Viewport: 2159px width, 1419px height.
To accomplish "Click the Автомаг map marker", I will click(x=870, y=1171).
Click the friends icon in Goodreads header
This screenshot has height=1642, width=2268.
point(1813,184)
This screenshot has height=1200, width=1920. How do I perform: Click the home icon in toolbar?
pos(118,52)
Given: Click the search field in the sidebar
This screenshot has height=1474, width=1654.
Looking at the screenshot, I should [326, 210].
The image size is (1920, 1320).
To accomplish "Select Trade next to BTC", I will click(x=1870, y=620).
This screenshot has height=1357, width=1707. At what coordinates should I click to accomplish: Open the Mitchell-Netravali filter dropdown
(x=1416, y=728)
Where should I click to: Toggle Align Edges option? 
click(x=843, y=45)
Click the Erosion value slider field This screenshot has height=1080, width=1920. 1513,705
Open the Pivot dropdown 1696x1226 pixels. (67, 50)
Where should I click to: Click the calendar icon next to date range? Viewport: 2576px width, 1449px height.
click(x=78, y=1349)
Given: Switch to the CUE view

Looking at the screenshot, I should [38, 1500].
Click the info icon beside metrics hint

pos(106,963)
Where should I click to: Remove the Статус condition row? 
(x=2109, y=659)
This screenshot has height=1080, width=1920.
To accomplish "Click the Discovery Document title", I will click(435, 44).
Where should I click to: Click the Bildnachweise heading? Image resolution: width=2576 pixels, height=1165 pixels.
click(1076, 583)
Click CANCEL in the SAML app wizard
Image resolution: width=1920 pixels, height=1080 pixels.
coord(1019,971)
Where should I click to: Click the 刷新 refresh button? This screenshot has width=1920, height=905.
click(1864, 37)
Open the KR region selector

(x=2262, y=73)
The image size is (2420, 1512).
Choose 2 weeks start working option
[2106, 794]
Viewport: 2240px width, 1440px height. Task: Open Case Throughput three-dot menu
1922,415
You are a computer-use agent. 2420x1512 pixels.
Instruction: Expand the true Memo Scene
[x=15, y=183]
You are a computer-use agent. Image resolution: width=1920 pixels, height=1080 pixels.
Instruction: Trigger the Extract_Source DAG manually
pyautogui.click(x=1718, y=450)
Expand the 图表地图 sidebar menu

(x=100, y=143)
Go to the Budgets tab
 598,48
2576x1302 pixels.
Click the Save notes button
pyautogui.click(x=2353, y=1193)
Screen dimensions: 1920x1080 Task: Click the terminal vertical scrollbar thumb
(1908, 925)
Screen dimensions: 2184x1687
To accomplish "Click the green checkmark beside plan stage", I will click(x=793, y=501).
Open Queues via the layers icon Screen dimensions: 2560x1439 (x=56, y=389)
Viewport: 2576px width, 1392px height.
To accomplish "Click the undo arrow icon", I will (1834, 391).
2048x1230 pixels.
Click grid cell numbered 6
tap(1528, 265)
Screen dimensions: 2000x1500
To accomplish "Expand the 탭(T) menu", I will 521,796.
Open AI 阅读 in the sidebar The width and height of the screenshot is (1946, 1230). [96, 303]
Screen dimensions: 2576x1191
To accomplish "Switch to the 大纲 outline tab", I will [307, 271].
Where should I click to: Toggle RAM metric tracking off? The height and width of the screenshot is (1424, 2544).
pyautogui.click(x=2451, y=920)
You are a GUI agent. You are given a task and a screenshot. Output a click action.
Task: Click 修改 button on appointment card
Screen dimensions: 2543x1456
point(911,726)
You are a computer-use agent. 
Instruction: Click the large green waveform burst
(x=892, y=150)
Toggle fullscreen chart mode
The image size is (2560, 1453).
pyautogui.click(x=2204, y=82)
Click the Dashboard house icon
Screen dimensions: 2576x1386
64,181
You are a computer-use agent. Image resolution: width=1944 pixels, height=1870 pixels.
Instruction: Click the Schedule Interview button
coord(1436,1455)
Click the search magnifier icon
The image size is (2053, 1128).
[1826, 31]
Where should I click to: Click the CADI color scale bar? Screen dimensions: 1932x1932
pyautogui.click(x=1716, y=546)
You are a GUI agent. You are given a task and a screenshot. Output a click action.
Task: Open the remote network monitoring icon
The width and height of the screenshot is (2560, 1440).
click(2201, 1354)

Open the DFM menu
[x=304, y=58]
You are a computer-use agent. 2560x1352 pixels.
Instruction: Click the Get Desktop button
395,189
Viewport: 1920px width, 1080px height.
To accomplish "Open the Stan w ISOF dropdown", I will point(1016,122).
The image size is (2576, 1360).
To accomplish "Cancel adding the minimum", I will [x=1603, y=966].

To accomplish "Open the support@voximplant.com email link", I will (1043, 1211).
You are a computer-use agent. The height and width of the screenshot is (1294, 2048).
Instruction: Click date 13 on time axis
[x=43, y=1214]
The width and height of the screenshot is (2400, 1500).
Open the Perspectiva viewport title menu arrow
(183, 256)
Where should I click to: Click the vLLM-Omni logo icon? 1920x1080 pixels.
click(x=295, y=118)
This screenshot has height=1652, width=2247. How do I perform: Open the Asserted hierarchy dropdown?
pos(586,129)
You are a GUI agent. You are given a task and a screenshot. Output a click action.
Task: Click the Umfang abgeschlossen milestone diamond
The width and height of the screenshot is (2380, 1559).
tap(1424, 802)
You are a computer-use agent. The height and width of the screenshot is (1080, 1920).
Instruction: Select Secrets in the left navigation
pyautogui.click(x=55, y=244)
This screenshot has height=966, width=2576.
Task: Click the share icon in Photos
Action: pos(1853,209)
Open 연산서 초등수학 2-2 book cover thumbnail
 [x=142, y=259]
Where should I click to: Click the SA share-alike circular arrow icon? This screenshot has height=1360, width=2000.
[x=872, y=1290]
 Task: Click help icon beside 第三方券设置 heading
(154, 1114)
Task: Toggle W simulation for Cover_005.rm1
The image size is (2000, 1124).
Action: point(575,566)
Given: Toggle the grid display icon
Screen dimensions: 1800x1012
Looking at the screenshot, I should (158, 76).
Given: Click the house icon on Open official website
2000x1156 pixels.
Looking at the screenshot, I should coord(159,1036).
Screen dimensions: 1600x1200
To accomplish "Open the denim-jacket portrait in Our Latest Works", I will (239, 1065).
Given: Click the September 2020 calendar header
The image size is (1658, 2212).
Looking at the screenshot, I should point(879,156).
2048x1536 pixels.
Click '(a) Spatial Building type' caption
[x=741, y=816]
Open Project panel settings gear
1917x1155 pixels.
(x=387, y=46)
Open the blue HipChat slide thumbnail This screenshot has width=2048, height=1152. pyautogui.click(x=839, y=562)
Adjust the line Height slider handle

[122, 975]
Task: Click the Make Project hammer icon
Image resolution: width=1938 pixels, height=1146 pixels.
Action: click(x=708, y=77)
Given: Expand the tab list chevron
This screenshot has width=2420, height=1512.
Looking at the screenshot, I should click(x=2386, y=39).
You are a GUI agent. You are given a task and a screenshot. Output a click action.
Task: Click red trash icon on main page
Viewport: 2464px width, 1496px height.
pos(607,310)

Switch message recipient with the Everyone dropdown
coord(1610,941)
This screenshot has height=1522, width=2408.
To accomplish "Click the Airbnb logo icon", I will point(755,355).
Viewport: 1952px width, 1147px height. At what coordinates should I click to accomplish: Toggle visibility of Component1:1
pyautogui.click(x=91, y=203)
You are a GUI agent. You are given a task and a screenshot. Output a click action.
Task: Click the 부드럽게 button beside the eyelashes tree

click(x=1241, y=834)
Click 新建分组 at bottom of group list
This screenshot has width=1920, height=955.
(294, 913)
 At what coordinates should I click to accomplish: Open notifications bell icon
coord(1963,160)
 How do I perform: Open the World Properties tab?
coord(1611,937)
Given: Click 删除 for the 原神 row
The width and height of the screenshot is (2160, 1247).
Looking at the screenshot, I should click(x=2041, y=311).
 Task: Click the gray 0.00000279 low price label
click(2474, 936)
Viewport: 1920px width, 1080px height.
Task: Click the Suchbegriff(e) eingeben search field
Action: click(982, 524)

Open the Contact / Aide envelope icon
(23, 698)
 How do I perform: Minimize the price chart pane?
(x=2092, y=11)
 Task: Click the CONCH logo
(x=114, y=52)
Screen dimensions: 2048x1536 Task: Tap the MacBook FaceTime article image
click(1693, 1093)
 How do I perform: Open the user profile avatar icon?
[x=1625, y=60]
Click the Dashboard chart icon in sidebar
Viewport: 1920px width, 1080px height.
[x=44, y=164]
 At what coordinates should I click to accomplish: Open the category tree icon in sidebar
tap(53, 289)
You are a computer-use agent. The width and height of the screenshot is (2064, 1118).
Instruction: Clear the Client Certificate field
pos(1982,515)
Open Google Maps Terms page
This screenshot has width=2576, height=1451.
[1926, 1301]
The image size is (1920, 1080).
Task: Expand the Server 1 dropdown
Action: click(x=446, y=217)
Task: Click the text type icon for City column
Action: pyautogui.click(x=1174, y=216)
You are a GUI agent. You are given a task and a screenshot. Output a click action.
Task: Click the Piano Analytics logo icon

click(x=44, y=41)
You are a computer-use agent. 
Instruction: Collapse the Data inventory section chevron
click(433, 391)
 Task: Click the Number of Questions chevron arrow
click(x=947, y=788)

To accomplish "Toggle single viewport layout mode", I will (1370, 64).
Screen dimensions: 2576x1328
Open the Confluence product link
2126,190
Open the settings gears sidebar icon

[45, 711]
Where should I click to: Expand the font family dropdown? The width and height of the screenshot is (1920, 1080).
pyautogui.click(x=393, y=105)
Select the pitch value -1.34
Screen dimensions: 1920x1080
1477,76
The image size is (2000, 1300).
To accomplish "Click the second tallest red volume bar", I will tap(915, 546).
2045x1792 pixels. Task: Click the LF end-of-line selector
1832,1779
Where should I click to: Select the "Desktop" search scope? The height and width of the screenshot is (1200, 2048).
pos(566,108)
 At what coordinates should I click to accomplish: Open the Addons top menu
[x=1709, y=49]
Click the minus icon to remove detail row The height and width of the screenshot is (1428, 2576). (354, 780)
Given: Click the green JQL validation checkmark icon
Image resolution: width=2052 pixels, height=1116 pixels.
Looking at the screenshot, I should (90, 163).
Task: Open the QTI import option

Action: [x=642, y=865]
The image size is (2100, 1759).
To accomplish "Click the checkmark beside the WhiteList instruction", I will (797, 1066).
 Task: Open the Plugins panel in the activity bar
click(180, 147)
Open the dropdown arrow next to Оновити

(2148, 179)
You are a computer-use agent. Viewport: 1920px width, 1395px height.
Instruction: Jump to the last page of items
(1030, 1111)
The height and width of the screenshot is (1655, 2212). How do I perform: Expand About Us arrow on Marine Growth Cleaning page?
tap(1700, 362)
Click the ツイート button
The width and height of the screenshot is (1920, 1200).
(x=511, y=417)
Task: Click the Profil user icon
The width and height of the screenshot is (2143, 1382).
# # # #
**WORK ORDER:** Starting with the first line of the entries and ending with the line that has "Given: Click the search field in the sidebar", copy each line exactly and add nothing.

**SOLUTION BELOW:**
Viewport: 2159px width, 1419px height.
To accomplish "Click the Автомаг map marker", I will click(x=870, y=1171).
Click the friends icon in Goodreads header
This screenshot has height=1642, width=2268.
point(1813,184)
This screenshot has height=1200, width=1920. How do I perform: Click the home icon in toolbar?
pos(118,52)
Given: Click the search field in the sidebar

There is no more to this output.